**PROMPT**
Write out exactly the lines from the line that contains "You are a computer-use agent. 1334x750" through the final line of the listing below, and no others.

**TASK MATERIAL**
= = = =

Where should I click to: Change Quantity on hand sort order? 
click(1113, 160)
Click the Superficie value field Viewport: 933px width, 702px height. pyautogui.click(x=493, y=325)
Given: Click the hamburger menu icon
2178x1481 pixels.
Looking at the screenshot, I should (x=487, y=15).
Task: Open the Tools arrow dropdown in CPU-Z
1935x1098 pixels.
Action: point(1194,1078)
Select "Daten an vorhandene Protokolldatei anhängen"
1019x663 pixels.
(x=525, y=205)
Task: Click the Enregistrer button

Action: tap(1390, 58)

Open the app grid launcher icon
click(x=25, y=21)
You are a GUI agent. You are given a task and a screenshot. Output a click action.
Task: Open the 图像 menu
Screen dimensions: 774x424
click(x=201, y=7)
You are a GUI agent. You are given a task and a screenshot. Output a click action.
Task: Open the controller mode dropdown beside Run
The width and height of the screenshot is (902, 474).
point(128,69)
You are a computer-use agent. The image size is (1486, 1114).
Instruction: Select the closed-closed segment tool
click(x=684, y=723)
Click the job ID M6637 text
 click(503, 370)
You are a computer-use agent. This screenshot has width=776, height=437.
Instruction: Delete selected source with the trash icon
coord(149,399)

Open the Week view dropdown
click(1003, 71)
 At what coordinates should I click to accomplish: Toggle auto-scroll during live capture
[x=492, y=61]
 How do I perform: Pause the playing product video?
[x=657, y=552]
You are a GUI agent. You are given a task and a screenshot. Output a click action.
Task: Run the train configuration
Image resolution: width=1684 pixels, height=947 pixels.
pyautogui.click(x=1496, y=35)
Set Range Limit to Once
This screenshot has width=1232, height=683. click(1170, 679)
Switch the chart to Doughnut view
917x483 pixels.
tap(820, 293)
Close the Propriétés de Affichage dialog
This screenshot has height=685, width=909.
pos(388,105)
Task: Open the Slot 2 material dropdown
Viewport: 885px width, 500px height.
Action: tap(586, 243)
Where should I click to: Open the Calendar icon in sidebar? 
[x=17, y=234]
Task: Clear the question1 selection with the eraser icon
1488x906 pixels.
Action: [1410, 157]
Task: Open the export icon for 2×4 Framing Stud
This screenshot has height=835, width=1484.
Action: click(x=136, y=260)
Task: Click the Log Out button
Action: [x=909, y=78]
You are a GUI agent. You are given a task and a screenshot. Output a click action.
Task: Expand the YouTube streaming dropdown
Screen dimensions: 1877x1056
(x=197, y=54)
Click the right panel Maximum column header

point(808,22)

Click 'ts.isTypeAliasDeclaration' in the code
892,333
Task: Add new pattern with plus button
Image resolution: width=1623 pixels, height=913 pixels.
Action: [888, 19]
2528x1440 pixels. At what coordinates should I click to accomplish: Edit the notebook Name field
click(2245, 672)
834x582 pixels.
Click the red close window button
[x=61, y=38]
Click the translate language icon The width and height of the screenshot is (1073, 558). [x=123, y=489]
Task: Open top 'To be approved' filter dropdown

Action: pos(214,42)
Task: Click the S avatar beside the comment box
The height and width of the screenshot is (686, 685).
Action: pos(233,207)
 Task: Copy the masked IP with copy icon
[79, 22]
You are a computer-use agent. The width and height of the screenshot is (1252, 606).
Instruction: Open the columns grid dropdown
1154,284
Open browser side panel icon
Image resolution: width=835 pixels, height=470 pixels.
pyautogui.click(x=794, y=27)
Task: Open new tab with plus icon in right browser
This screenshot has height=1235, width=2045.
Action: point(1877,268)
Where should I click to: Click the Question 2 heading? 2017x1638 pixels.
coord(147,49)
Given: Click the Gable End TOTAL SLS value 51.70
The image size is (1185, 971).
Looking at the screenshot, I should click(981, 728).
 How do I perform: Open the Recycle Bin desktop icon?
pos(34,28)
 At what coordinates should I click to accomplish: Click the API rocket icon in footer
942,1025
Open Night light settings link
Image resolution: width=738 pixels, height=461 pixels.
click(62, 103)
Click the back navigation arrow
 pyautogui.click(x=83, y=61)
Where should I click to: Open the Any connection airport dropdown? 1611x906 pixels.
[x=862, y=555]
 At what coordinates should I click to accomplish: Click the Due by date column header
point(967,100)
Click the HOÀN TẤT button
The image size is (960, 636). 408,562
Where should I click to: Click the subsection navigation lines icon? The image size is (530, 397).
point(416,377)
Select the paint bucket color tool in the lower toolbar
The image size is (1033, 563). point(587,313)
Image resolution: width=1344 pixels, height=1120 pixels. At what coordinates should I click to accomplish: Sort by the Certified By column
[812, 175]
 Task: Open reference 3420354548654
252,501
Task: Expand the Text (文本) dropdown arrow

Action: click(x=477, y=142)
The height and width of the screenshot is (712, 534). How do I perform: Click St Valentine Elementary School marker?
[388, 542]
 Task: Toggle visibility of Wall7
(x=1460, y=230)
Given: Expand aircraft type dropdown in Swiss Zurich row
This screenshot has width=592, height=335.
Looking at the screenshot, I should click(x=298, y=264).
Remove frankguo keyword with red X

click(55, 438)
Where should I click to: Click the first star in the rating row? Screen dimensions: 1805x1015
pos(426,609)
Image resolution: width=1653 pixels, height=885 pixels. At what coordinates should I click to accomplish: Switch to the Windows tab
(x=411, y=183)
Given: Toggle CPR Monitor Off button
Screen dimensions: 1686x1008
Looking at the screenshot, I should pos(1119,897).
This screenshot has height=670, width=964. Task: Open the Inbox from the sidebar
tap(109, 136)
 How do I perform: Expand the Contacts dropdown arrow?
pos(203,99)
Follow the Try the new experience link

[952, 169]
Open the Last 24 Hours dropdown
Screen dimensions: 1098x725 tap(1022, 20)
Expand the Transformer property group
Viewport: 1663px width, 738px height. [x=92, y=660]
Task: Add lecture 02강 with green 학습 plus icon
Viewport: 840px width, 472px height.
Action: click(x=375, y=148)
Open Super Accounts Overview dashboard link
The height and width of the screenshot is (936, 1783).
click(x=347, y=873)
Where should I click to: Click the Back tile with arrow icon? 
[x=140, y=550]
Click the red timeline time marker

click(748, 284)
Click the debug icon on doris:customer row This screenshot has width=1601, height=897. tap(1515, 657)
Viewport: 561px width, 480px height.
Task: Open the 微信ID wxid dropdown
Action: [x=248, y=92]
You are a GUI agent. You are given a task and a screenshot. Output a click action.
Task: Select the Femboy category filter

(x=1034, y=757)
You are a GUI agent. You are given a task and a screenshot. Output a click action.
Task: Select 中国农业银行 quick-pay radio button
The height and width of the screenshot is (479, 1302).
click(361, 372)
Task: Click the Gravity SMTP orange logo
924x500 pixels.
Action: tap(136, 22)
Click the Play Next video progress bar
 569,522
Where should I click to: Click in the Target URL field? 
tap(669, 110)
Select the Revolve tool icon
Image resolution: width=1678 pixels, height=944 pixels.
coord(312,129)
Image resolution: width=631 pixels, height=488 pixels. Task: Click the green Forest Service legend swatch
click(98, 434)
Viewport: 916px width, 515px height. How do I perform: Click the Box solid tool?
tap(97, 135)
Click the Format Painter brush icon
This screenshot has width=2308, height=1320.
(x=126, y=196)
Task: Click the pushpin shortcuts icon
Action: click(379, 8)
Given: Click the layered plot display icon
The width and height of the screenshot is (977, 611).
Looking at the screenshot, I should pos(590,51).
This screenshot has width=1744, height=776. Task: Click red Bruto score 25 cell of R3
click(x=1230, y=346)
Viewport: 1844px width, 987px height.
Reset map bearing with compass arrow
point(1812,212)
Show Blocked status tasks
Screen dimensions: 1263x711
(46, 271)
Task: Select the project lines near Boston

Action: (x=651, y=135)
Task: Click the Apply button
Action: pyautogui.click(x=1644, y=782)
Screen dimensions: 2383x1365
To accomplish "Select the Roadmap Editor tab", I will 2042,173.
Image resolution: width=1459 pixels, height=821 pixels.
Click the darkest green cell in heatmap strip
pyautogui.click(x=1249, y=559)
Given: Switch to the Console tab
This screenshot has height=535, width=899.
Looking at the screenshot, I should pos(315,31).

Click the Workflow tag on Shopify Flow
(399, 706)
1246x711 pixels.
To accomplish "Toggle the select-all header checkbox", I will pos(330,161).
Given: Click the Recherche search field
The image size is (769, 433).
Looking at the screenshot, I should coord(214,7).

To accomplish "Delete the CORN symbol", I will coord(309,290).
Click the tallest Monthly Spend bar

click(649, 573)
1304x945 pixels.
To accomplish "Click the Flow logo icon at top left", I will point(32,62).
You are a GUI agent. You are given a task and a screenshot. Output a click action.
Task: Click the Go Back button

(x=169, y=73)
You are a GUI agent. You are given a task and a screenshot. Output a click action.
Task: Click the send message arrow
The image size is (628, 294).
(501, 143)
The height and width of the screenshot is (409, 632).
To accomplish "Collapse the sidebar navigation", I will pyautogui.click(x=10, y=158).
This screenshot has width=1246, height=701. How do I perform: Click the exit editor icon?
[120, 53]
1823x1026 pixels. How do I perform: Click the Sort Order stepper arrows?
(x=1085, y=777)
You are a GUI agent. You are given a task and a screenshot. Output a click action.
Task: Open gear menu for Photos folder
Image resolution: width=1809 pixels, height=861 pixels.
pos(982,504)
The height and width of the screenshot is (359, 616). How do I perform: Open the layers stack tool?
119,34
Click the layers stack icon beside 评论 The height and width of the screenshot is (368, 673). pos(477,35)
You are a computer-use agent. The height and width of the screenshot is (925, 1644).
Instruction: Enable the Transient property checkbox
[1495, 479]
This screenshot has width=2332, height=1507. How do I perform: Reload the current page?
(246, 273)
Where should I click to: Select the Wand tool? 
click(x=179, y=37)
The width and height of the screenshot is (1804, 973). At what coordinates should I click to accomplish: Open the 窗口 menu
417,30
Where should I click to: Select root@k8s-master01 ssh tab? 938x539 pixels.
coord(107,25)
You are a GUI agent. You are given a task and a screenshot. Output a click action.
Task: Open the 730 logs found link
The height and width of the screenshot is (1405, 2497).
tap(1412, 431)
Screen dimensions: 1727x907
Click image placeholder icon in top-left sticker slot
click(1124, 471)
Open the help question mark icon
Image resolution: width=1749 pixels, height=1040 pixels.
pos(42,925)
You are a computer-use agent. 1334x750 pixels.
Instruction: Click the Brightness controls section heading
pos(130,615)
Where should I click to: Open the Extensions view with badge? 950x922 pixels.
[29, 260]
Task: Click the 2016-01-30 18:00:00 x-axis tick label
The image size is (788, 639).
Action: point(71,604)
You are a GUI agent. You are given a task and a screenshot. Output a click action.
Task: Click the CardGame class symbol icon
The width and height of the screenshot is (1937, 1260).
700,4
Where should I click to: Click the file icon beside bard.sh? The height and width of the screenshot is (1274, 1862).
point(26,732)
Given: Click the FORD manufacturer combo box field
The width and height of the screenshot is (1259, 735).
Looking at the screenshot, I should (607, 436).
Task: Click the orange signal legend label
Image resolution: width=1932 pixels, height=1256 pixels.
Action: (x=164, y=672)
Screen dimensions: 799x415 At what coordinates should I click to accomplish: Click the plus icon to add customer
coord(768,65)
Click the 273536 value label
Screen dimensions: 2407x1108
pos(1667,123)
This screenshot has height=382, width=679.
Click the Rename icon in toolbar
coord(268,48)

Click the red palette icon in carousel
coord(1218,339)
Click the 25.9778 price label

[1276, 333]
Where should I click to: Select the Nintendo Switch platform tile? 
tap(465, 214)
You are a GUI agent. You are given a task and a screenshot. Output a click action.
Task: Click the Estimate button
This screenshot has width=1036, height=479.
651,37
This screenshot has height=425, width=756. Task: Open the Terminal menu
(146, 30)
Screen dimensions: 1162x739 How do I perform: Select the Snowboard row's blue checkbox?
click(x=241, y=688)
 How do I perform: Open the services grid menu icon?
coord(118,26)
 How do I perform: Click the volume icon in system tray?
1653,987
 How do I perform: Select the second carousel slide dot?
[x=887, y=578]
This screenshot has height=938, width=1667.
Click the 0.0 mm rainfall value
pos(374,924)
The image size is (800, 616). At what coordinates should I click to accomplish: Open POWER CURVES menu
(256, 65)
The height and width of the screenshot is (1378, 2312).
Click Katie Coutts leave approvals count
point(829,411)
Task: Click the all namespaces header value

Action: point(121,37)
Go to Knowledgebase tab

= = = =

**RESPONSE TO THE EXERCISE**
You are a computer-use agent. 1334x750 pixels.
Instruction: Click the Brightness controls section heading
pos(130,615)
Where should I click to: Open the Extensions view with badge? 950x922 pixels.
[29, 260]
Task: Click the 2016-01-30 18:00:00 x-axis tick label
The image size is (788, 639).
Action: point(71,604)
You are a GUI agent. You are given a task and a screenshot. Output a click action.
Task: Click the CardGame class symbol icon
The width and height of the screenshot is (1937, 1260).
700,4
Where should I click to: Click the file icon beside bard.sh? The height and width of the screenshot is (1274, 1862).
point(26,732)
Given: Click the FORD manufacturer combo box field
The width and height of the screenshot is (1259, 735).
Looking at the screenshot, I should (607, 436).
Task: Click the orange signal legend label
Image resolution: width=1932 pixels, height=1256 pixels.
Action: (x=164, y=672)
Screen dimensions: 799x415 At what coordinates should I click to accomplish: Click the plus icon to add customer
coord(768,65)
Click the 273536 value label
Screen dimensions: 2407x1108
pos(1667,123)
This screenshot has height=382, width=679.
Click the Rename icon in toolbar
coord(268,48)

Click the red palette icon in carousel
coord(1218,339)
Click the 25.9778 price label

[1276, 333]
Where should I click to: Select the Nintendo Switch platform tile? 
tap(465, 214)
You are a GUI agent. You are given a task and a screenshot. Output a click action.
Task: Click the Estimate button
This screenshot has width=1036, height=479.
651,37
This screenshot has height=425, width=756. Task: Open the Terminal menu
(146, 30)
Screen dimensions: 1162x739 How do I perform: Select the Snowboard row's blue checkbox?
click(x=241, y=688)
 How do I perform: Open the services grid menu icon?
coord(118,26)
 How do I perform: Click the volume icon in system tray?
1653,987
 How do I perform: Select the second carousel slide dot?
[x=887, y=578]
This screenshot has height=938, width=1667.
Click the 0.0 mm rainfall value
pos(374,924)
The image size is (800, 616). At what coordinates should I click to accomplish: Open POWER CURVES menu
(256, 65)
The height and width of the screenshot is (1378, 2312).
Click Katie Coutts leave approvals count
point(829,411)
Task: Click the all namespaces header value

Action: point(121,37)
Go to Knowledgebase tab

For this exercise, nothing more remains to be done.